Entendons nous bien ! Parce qu’on va encore vouloir me faire dire ce que je ne veux pas dire. Je vais donc mettre les points sur les « i », taper un peu plus sur le clou et de façon redondante, insister lourdement. Ce qui m’ennuie, ce n’est pas que cette sorte de danse existe ; ce qui m’ennuie c’est qu’elle existe seule de façon parfaitement tyrannique.

Cela me fait repenser à une chose que j’écrivais il y a une quinzaine d’années. Le sujet n’est pas le même, mais cela se rejoint. Je vous le cite.

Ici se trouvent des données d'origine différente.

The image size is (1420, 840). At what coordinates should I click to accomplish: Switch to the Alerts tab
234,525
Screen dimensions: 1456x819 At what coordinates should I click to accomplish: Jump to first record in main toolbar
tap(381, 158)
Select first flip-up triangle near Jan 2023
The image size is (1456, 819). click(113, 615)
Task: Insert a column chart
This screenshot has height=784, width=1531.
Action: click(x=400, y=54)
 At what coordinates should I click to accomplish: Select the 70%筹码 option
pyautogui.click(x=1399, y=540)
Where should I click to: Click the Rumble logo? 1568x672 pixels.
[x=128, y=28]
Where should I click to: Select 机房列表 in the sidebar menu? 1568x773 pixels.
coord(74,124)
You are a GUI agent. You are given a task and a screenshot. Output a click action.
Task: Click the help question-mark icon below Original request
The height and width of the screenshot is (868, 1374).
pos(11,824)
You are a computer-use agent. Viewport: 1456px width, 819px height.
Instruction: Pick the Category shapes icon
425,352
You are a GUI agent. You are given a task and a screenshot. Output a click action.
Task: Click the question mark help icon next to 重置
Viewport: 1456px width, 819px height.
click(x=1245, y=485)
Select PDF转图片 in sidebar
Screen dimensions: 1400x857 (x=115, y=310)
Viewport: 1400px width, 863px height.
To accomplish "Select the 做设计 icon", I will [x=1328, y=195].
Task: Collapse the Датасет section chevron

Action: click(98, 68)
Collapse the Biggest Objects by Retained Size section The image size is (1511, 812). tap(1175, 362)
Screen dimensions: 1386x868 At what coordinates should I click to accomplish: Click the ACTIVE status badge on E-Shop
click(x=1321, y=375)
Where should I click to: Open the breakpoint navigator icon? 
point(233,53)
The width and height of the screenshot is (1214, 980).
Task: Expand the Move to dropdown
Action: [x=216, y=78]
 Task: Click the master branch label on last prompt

Si, si ! J’aime bien me citer moi-même. Mon narcissisme s’en trouve ragaillardi.

Il s’agissait alors de « la parole ».

 

La parole… n'a plus pu divaguer, avoir des remous, d'insolentes turbulences et des contre courants.  Pour gagner de la place, on a supprimé les trop grandes amplitudes et les fréquences trop variées.  On a chassé le discours, puis la phrase, puis le mot.

Un son unique est permis : fixe, sans ornement, sans surprise. Toute fausse note est punie d'écrasement. Ce qui était la parole s'écoule désormais dans un sens uniquement, comme un sirop trop épais qui se traîne dans un couloir trop lent, trop droit, sans aspérités, lisse, interminablement, vers une fin écœurante, vers un crève-cœur, sans fin.

Pour moi, je suis bête, hein ! Passer de plusieurs paires de chaussures à une seule, passer d’un choix possible entre plusieurs films à un seul, passer d’une carte de restaurant variée à un plat unique, passer d’une possibilité de choix quelconque à un objet unique, j’ai l’impression d’y perdre quelque chose. Je ne sais pas pourquoi, mais pour moi, passer de plusieurs à un seul, je ne le vis pas comme un enrichissement, mais comme un appauvrissement.

Alors, même en sachant à quel point je suis un vieillard agrippé à un passéisme désolant et rébarbatif, passer de la combinaison de plusieurs panels vastes et variés de danses à une seule solution obligatoire et dire que cela constitue un épanouissement accru, une découverte d’horizons plus riches et plus larges et un enrichissement dans ma conquête culturelle,  c’est une considération d’esprit dont j’ai du mal à me persuader.